Results: All patients had lymphoid malignancies (CLL, n=69 (62% of the cohort)) at various disease and treatment course points. The mean age was 69.6 years; 48.2% were female. The average number of prior COVID-19 vaccine doses was four, and 34 patients (30.4%) received a second Pemivibart dose. Adverse reactions occurred in 6.3% (7/112), including grade 3 anaphylaxis in one (0.9%) patient that resolved with supportive care, and grade 2 infusion-related reactions in two (1.8%) patients, all of which responded well to supportive care. Three patients (2.7%) developed COVID-19 after Pemivibart administration. Of these, two required hospitalizations: one had no history of vaccination or prior pre-exposure prophylaxis; the other had received two vaccine doses without prior pre-exposure prophylaxis. The third patient, who had three vaccine doses and prior pre-exposure prophylaxis, experienced mild symptoms and recovered with supportive care. No COVID-19-related deaths were reported.

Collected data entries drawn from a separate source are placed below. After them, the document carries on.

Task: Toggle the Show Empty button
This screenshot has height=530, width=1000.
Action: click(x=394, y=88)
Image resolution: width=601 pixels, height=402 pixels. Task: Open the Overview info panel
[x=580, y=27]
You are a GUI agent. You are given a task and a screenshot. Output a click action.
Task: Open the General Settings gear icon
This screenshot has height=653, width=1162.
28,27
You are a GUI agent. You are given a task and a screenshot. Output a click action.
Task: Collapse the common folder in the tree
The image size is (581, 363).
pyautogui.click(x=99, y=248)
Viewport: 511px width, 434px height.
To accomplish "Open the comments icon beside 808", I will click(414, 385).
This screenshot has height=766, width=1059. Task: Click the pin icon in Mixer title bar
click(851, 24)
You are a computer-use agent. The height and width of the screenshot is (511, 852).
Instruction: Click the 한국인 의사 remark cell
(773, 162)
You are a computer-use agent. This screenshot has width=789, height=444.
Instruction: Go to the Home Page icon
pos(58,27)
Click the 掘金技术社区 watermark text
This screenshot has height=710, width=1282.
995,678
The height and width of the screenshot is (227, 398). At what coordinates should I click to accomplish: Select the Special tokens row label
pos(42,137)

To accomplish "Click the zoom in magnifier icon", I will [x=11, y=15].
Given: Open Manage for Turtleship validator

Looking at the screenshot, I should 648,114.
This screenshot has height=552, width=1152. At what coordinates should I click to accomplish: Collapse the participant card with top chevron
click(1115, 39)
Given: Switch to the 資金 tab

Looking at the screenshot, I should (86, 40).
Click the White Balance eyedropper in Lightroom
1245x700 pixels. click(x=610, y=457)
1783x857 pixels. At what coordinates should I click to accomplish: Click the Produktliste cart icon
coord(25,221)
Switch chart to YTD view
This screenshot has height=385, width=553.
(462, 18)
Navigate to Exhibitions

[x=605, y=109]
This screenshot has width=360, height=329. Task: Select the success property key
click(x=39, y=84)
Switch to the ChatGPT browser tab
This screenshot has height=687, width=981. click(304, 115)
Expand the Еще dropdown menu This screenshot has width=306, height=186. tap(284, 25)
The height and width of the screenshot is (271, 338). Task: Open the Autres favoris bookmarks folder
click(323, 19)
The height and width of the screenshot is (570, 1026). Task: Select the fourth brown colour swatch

Conclusion: Pemivibart was well-tolerated in immunocompromised patients with lymphoid malignancies, with a low incidence of adverse reactions and breakthrough infections. Hospitalizations occurred only in those with minimal prior immunologic protection, highlighting the continued importance of layered COVID-19 prevention strategies. These real-world findings support using Pemivibart as an adjunct to vaccination in high-risk populations and underscore the need for pre-exposure prophylaxis, especially in patients with a compromised ability to generate adequate vaccine-mediated immunity. Detailed data will be provided at the conference.